There are two main components when it comes into the game of money and having a sustainable financial status. Asset and liabilities are the two terms that you need to know and having the knowledge of the differences between the two can help you properly plan how and where you spend your money.

What is an Asset?

In a layman term, an asset can be defined as something that puts money into your pocket or bank account. It can be a piece of machinery that you lease out and get some payment on a regular basis, property that you rent out and collect monthly rent, ownership stake in a company through acquisition of shares that pays quarterly dividends, royalty that you get from your work (for example, music, movie, or book deal). Examples include land, building, equipment, and machinery. You make money on your asset. In another term, an asset is something that you own.

What is a Liability?

Liability, on the other hand, can be defined as something that takes money from your pocket. Liabilities cost you money. For example, if you buy a car on loan and paying monthly interest on the loan, then your vehicle should be considered a liability because it takes money away from your pocket. If you like accumulating material things, clothes, shoes, pieces of jewelry, and so on, you are putting your money into liabilities because you do not earn anything from these items. Liabilities also include credit card debts, mortgage loan, and every other thing that cost you monthly payment to keep. In another term, liability is something that you owe.

What is the difference between assets and liabilities?

One of the significant differences between assets and liabilities is that assets provide current and future economic benefits to you, while liabilities present past and future obligation that you must fulfill. To tell you how important these two terms are, businesses all over the world per regulations always have to include information about their assets and liabilities when filing their financial statements. Successful and thriving firms often have a high proportion of assets to liabilities.

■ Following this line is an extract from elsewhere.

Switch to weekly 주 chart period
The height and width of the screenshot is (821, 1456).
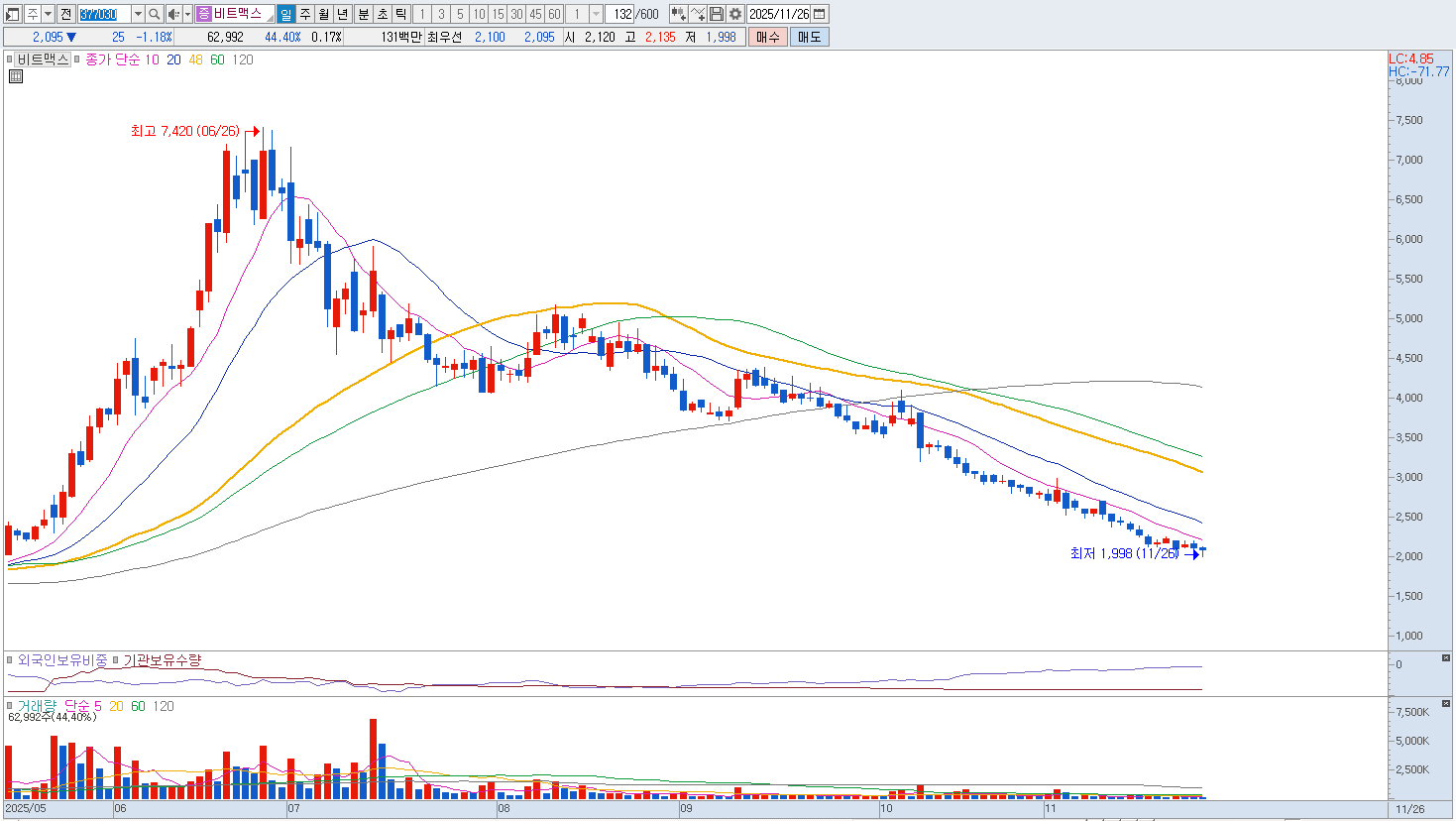(304, 14)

Most people view their homes as an asset, and they will not be wrong if they actually sell it and cash out money. For most people especially in the United States, even if you do have paid off your house, you still need to pay taxes, insurance, you spend money on maintenance of the house, and most of the time, homeowners’ association fees.

Assets Categories:

  1. Tangible assets: are those which can be seen or touched by the human eye. You will find tangible assets under plant, equipment or property categories in the balance sheet of a company.
  2. Intangible assets: are those which can’t be touched and are non-physical in nature. They include features such as brand-names, domain names, software or even computer databases. These assets are believed to bring in more company value than the tangible which are subject to depreciation.
  3. Current assets: are the items a company owns and consume or are converted to cash within a year. Examples of such include cash, bank balance, inventory, accounts receivable, prepaid expenses.
  4. Fixed assets: are that which a business owns but will be used by the company for a minimum of a year without conversion into cash. Good examples of fixed assets are land, buildings, fixtures, Furniture and Fittings, Computer systems, Land and Building, Motor vehicle, Goodwill copyright, patent right, etc.

Liabilities can be classified into

Current Versus Long-Term Liabilities

Businesses sort their liabilities into two categories: current and long-term.

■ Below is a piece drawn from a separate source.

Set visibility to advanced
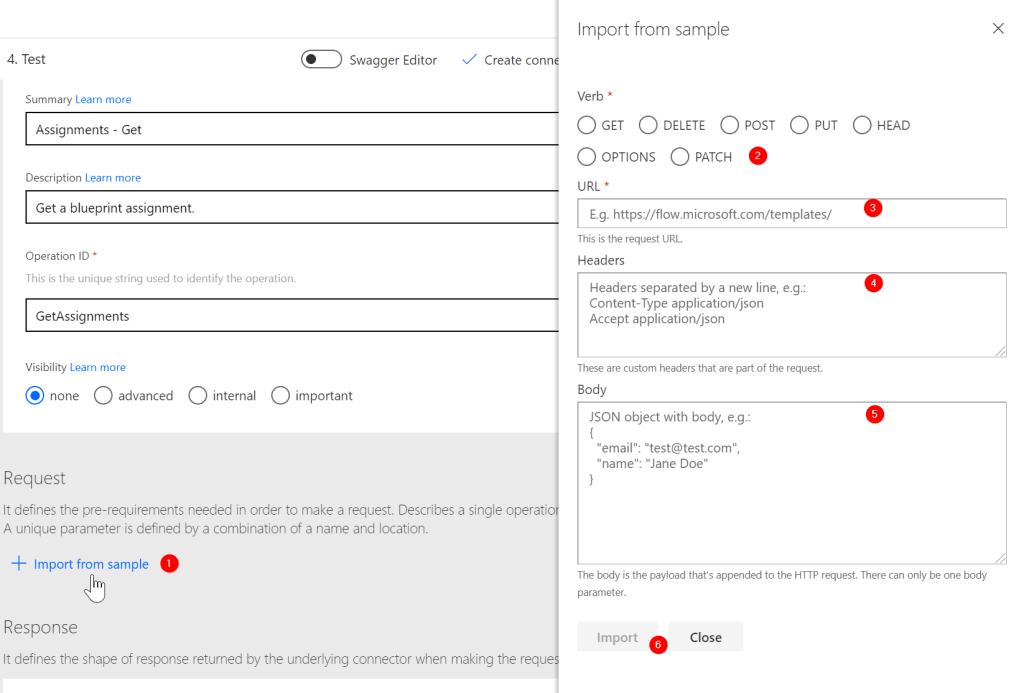Screen dimensions: 1024x693 pos(103,396)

  1. Current liabilities are debts payable within one year; they are short-term loans and bank overdrafts.
  2. Long-term liabilities are debts payable over a more extended period. For example, if a business takes out a mortgage payable over 15 years, that is a long-term liability. However, the mortgage payments that are due during the current year are considered the current portion of long-term debt and are recorded in the short-term liabilities section of the balance sheet.

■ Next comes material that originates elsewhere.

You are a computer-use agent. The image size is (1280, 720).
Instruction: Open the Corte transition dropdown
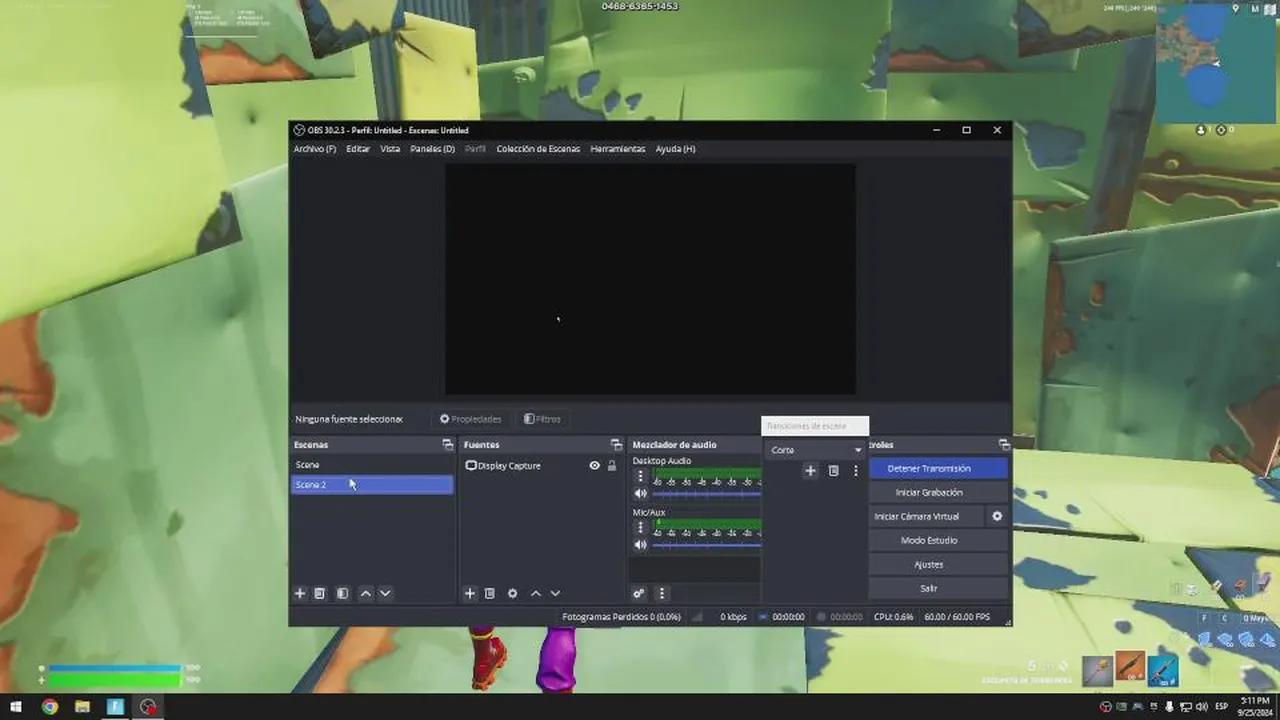pos(815,449)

To be financially fit and stable, you need to understand these terms and focus on investing in assets and reduce your liabilities. When you invest regularly on income producing assets, after many years of persistence focus, you will be able to start generating passive income that will help you to retire rich. Check out my post about how to become a richer you by building your passive income portfolio.

To win with your money, you must understand the differences between assets and liabilities.